ESTRATTO DEL DOCUMENTO:
--------

I 7 passi del Buddha!

‘Appena nato, il Bodhisattva posa i piedi sulla terra ‘piana’ e, rivolto verso il nord, fa sette passi, protetto da un parasole bianco.

Osserva all’interno tutte le regioni e dice con la sua voce da toro: ‘Sono il più alto del mondo, sono il migliore del mondo, sono il primogenito del mondo, questa è la mia ultima nascita; per me non vi saranno ormai più nuove esistenze.’

Questo aspetto mitico della nascita del Buddha viene ripreso con alcune varianti nella letteratura ulteriore delle Nikàya Agama e dei Vinaya e nelle biografie del Buddha. In una lunga nota della sua traduzione dei Mahàprajnaparamitasastra di Nàgàrjuna, Etienne Lamotte ha raggruppato i testi più importanti: il Buddha fa sette passi in una sola direzione, il nord, o un quattro o in sei, o in dieci direzioni; fa i passi con i piedi posati sulla terra ‘piana’, o stando su un loto o un’altezza di quattro pollici. La frequenza del primo motivo – i sette passi fatti in una sola direzione, il nord – ci induce a credere che le altre varianti (le quattro, sei o dieci direzioni) siano più tardive, dovute forse all’inserimento di questo tema mitico in un simbolismo più complesso.

Lasciamo da parte per ora l’analisi delle differenti maniere con cui il Buddha si volge al nord (con i piedi posati a terra o stando su un lato o in posizione planante) per occuparci del simbolismo centrale dei sette passi. Studiando questo tema mitico Paul Mus ne ha messo in evidenza la struttura cosmologica e il significato metafisico. Infatti i sette passi portano il Buddha alle sommità del mondo cosmico. L’espressione ‘io sono il più alto del mondo’ non significa altro che la trascendenza spaziale del Buddha. Egli ha raggiunto ‘la cima del mondo’ attraversando i sette piani cosmici che corrispondono notoriamente ai sette cicli planetari. Anche il monumento conosciuto sotto il nome di ‘pràsàda a sette piani’ simboleggia il mondo culminante nel nord cosmico, dalla cui cima si tocca la terra suprema del Buddha.

--------

DATI FORNITI:
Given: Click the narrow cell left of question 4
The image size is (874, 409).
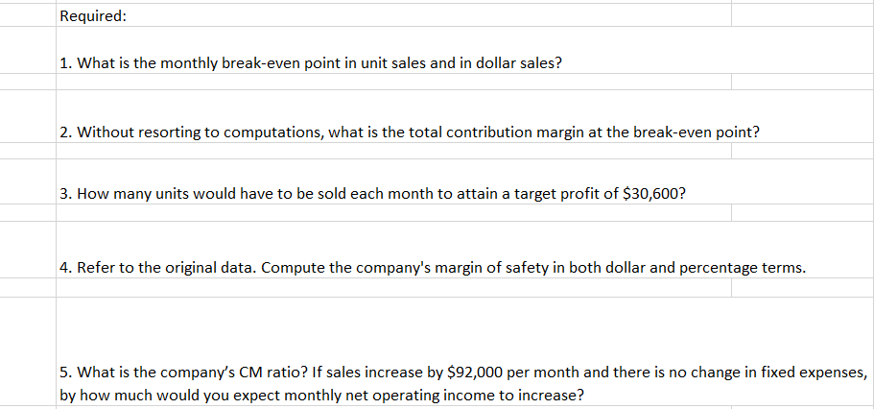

--------

Stampa parola per parola il brano del testo sui sette passi del Buddha che va da "I 7 passi del" fino a "un parasole bianco." compreso.

SOLUZIONE SCRITTA:
I 7 passi del Buddha!

‘Appena nato, il Bodhisattva posa i piedi sulla terra ‘piana’ e, rivolto verso il nord, fa sette passi, protetto da un parasole bianco.